I broadly agree with most of your points (to the point that I only read the summary of most of them), but I have issues with your responses to two objections, which I hold:
If lots of different companies and governments have access to AI, won’t this create a “balance of power” so that nobody is able to bring down civilization?
This is a reasonable objection to many horror stories about AI and other possible advances in military technology, but if AIs collectively have different goals from humans and are willing to coordinate with each other11 against us, I think we’re in trouble, and this “balance of power” idea doesn’t seem to help.
I don’t understand why it’s plausible to think that AI’s might collectively have different goals than humans. Where would they get such goals? I mean, if somebody was stupid enough to implement some sort of evolutionary function such that “natural” selection would result in some sort of survival urge, that could very easily pit that AI, or that family of AIs, against humanity, but I see no reason to think that even that would apply to AIs in general—and if they evolved independently, presumably they’d be at odds.
Won’t we see warning signs of AI takeover and be able to nip it in the bud? I would guess we would see some warning signs, but does that mean we could nip it in the bud? Think about human civil wars and revolutions: there are some warning signs, but also, people go from “not fighting” to “fighting” pretty quickly as they see an opportunity to coordinate with each other and be successful.

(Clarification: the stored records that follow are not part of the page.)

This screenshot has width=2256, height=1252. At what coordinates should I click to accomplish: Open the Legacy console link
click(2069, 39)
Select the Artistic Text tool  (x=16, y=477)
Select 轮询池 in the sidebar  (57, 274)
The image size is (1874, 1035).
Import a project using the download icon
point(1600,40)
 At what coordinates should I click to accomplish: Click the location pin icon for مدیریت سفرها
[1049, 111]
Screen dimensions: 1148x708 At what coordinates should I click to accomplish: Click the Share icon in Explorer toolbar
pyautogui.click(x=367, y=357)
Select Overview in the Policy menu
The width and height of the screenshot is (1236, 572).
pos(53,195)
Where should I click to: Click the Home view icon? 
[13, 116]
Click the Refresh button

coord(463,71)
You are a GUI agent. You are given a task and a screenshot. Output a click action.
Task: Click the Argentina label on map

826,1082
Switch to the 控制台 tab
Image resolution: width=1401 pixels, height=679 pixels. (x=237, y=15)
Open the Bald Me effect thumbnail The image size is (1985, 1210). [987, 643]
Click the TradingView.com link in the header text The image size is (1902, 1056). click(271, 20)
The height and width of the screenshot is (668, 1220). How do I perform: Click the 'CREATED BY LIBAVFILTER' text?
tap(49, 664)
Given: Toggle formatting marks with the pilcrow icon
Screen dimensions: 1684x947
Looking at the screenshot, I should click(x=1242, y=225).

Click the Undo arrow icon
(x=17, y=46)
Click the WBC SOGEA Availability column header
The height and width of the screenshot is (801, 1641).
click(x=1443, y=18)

I feel that this is a weak response. Why wouldn’t we be able to? I mean, unless you’re saying that alignment is impossible, or that this could all happen before anyone figures alignment out (which does seem plausible), I don’t see why we couldn’t set “good” AI against “bad” AI. The “fighting” example seems weak because it’s not the war itself that one side or the other is deeply interested in avoiding; it’s losing, especially losing without a fight. That does not seem to be the sort of thing that humans easily allow to happen; the warning signs don’t prompt us to act to avoid the war, but to defend against attack, or to attack preemptively. Which is what we want here.
I don’t understand why it’s plausible to think that AI’s might collectively have different goals than humans.
Future posts, right? We’re assuming that premise here:
So, for what follows, let’s proceed from the premise: “For some weird reason, humans consistently design AI systems (with human-like research and planning abilities) that coordinate with each other to try and overthrow humanity.” Then what? What follows will necessarily feel wacky to people who find this hard to imagine, but I think it’s worth playing along, because I think “we’d be in trouble if this happened” is a very important point.
I don’t think you even need to go as far as you do here to undermine the “emergent convergence (on anti-human goals)” argument. Even if we allow that AIs, by whatever means, develop anti-human goals, what reason is there to believe that the goals (anti-human, or otherwise) of one AI would be aligned with the goals of other AIs? Although infighting among different AIs probably wouldn’t be good for humans, it is definitely not going to help AIs, as a group, in subduing humans.
Now let’s bring in something which, while left out of the primary argument, repeatedly shows up in the footnotes and counter-counter arguments: AIs need some form of human cooperation to accomplish these nefarious “goals”. Humans able to assist the AIs are a limited resource, so there is competition for them. There’s going to be a battle among the different AIs for human “mind share”.
I broadly agree with most of your points (to the point that I only read the summary of most of them), but I have issues with your responses to two objections, which I hold:
I don’t understand why it’s plausible to think that AI’s might collectively have different goals than humans. Where would they get such goals? I mean, if somebody was stupid enough to implement some sort of evolutionary function such that “natural” selection would result in some sort of survival urge, that could very easily pit that AI, or that family of AIs, against humanity, but I see no reason to think that even that would apply to AIs in general—and if they evolved independently, presumably they’d be at odds.
I feel that this is a weak response. Why wouldn’t we be able to? I mean, unless you’re saying that alignment is impossible, or that this could all happen before anyone figures alignment out (which does seem plausible), I don’t see why we couldn’t set “good” AI against “bad” AI. The “fighting” example seems weak because it’s not the war itself that one side or the other is deeply interested in avoiding; it’s losing, especially losing without a fight. That does not seem to be the sort of thing that humans easily allow to happen; the warning signs don’t prompt us to act to avoid the war, but to defend against attack, or to attack preemptively. Which is what we want here.
Future posts, right? We’re assuming that premise here:
I don’t think you even need to go as far as you do here to undermine the “emergent convergence (on anti-human goals)” argument. Even if we allow that AIs, by whatever means, develop anti-human goals, what reason is there to believe that the goals (anti-human, or otherwise) of one AI would be aligned with the goals of other AIs? Although infighting among different AIs probably wouldn’t be good for humans, it is definitely not going to help AIs, as a group, in subduing humans.
Now let’s bring in something which, while left out of the primary argument, repeatedly shows up in the footnotes and counter-counter arguments: AIs need some form of human cooperation to accomplish these nefarious “goals”. Humans able to assist the AIs are a limited resource, so there is competition for them. There’s going to be a battle among the different AIs for human “mind share”.